##### Extracted entries

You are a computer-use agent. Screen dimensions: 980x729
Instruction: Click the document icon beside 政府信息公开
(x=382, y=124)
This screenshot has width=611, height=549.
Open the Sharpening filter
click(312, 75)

##########
##### Extracted entries

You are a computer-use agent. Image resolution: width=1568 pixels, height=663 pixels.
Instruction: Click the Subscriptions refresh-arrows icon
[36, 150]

##########
##### Extracted entries

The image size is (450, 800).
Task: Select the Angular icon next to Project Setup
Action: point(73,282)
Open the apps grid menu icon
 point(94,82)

##########

● **Exercise requirements**
Look through the entries above. Copy out every line holding the word "width".

● **Written reply**
This screenshot has width=611, height=549.
You are a computer-use agent. Image resolution: width=1568 pixels, height=663 pixels.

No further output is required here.